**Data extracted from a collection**

____

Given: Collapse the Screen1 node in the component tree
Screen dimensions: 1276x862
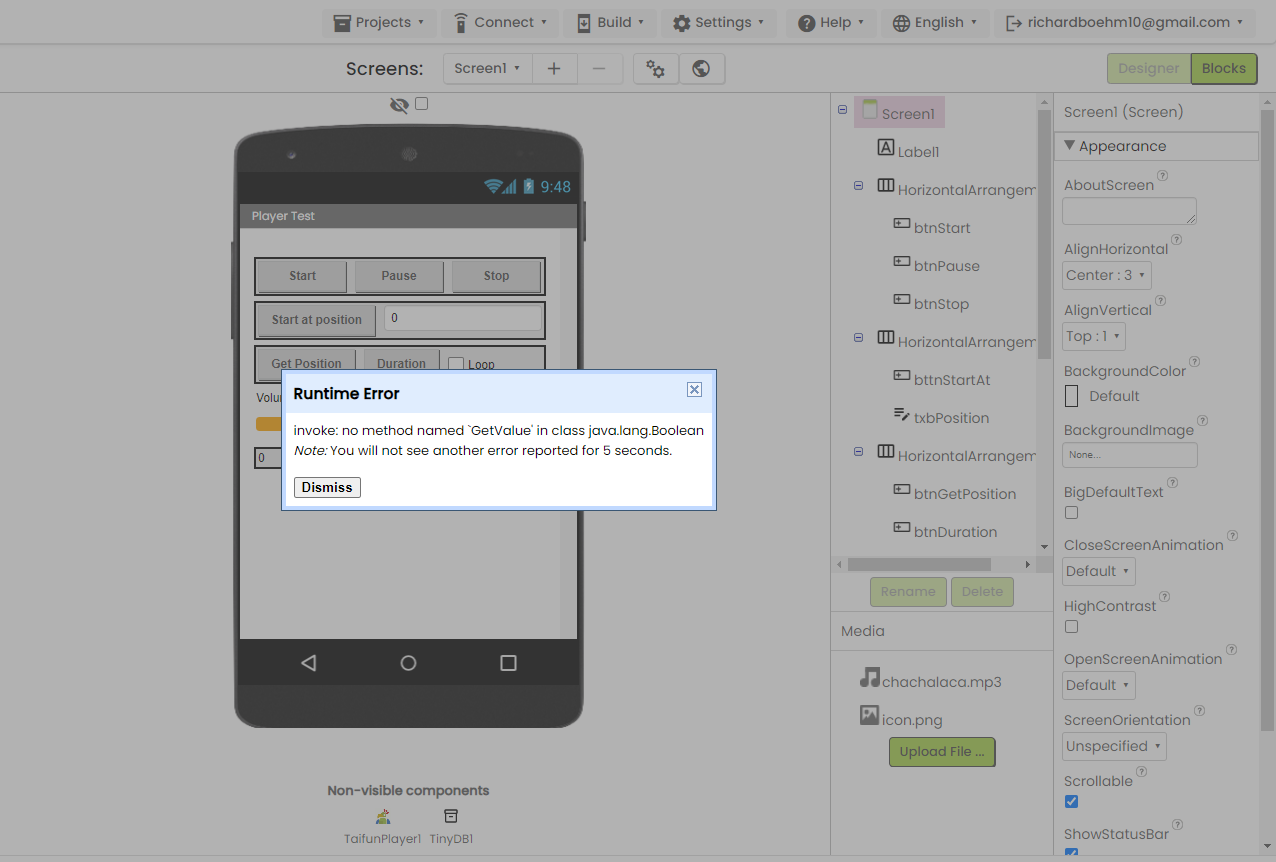Looking at the screenshot, I should pos(842,109).
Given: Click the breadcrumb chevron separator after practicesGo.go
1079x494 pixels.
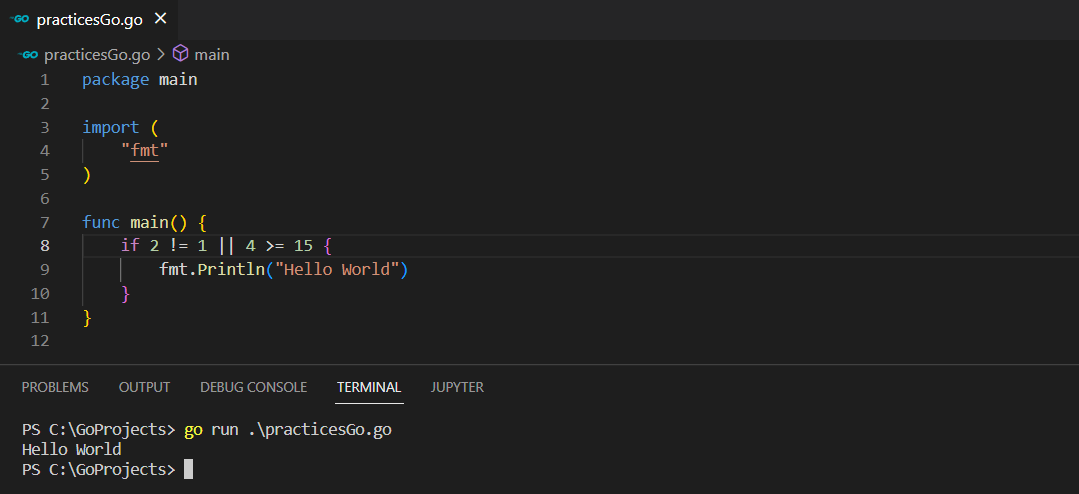Looking at the screenshot, I should pos(160,54).
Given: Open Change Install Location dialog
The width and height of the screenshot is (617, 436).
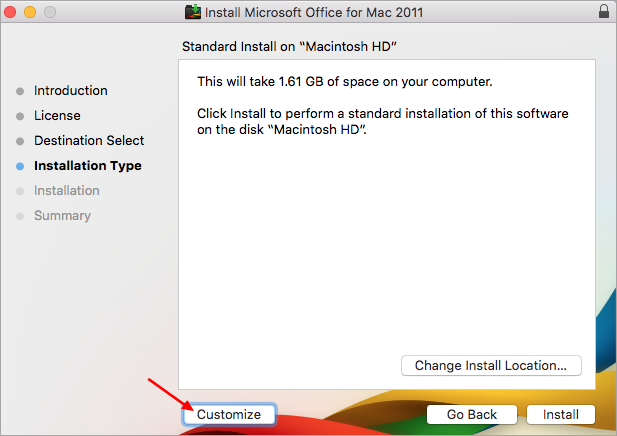Looking at the screenshot, I should (x=491, y=365).
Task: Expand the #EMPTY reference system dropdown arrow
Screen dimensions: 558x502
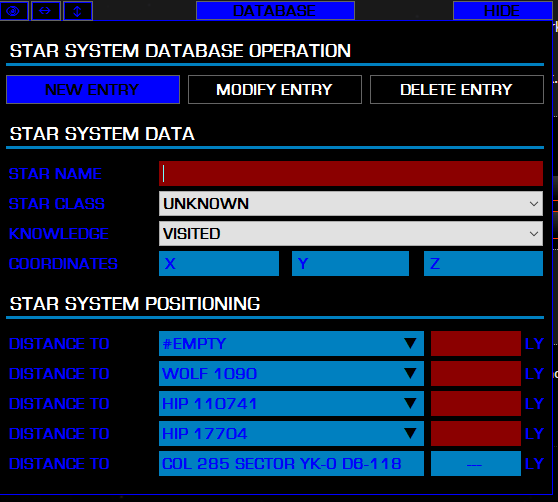Action: [x=410, y=344]
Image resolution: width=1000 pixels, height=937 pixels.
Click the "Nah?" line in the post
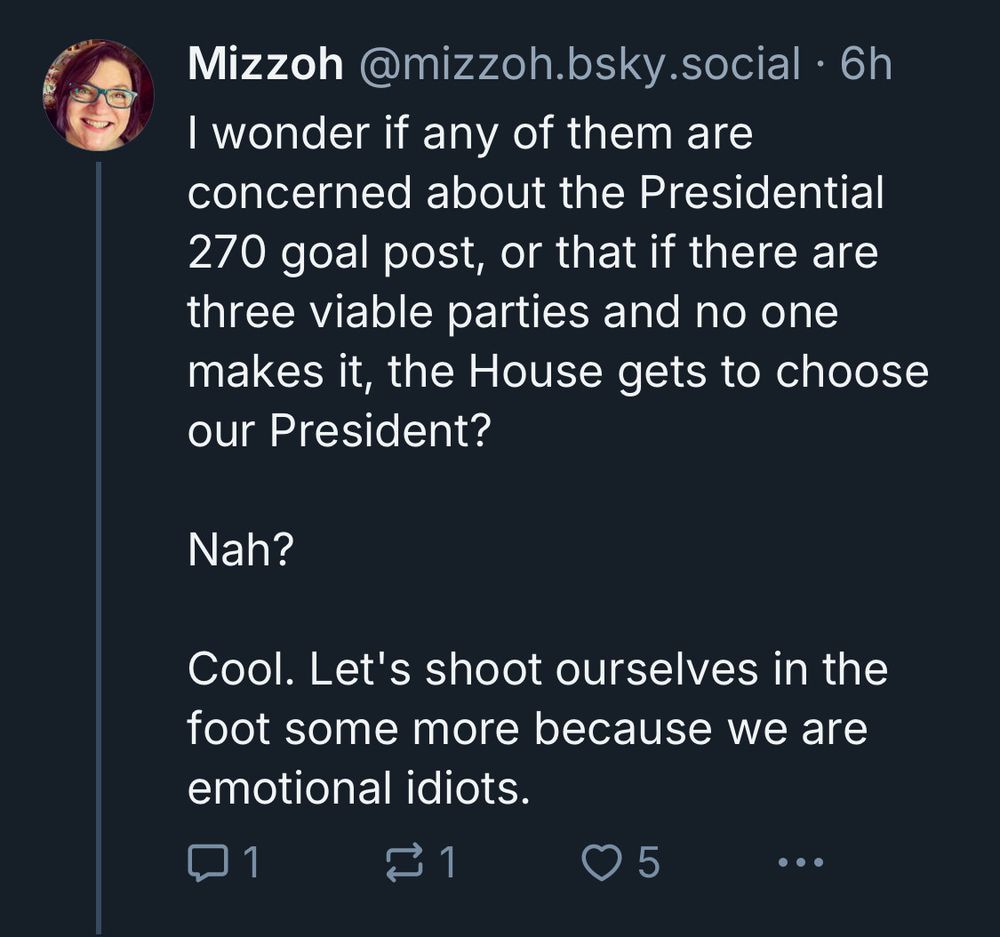click(240, 549)
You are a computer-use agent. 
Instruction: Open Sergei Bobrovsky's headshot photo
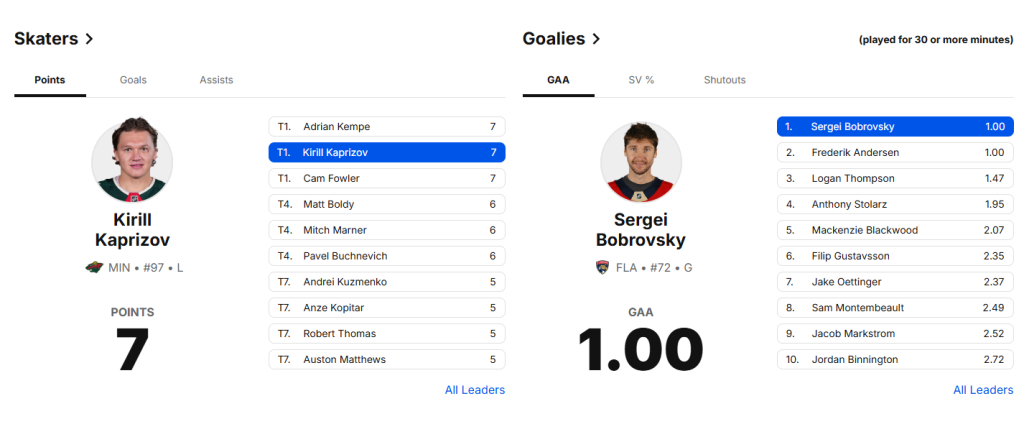coord(641,162)
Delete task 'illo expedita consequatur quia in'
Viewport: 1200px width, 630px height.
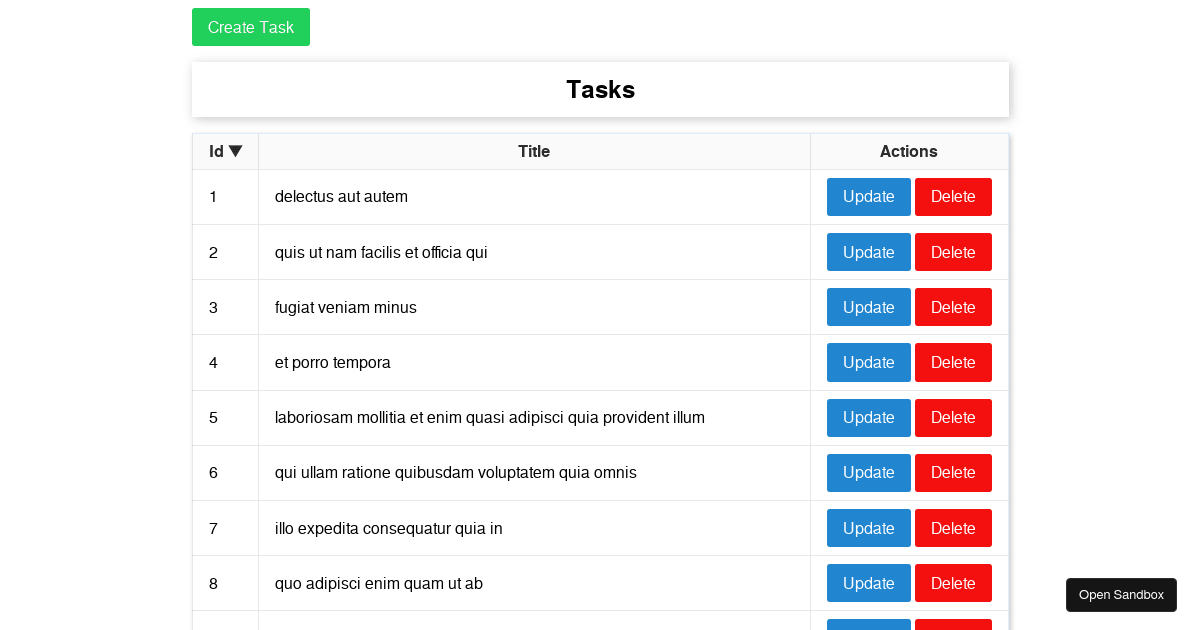point(952,528)
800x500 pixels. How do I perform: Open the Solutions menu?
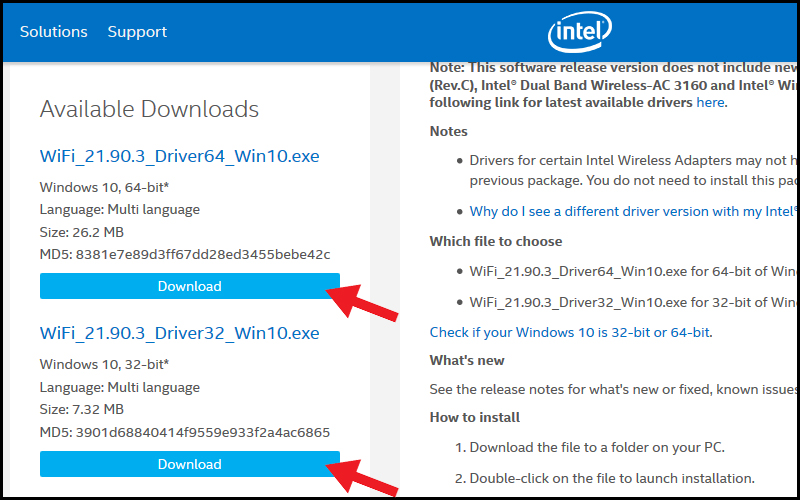(x=54, y=32)

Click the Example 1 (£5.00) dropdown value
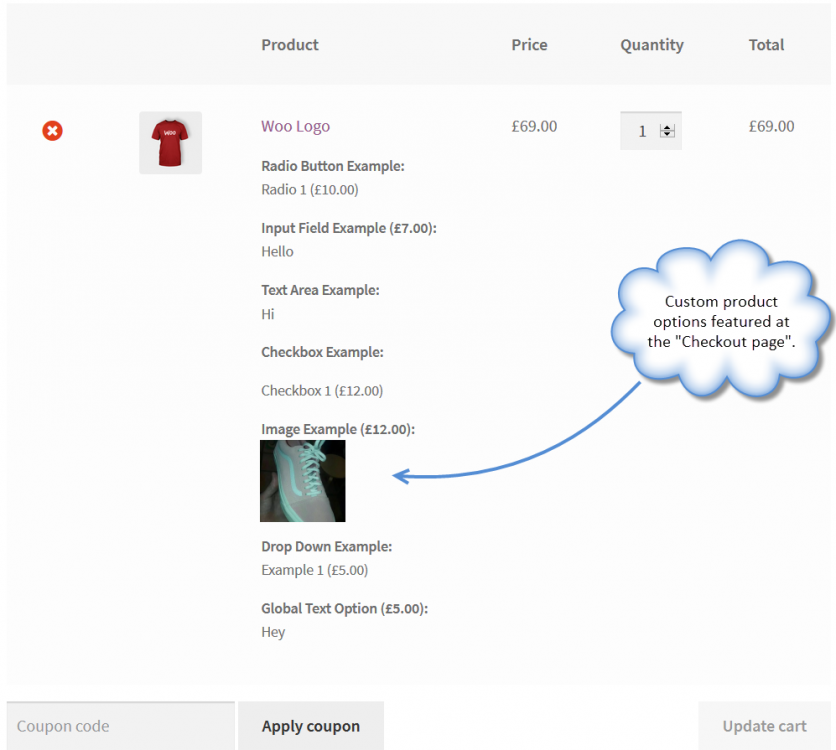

____

**WORK REQUEST**
Each line from the one with "Delete task 'illo" through the end of the entries should be reproduced exactly. Leave out the pictures.

**OUTPUT BELOW**
Delete task 'illo expedita consequatur quia in'
Viewport: 1200px width, 630px height.
point(952,528)
800x500 pixels. How do I perform: Open the Solutions menu?
(x=54, y=32)

Click the Example 1 (£5.00) dropdown value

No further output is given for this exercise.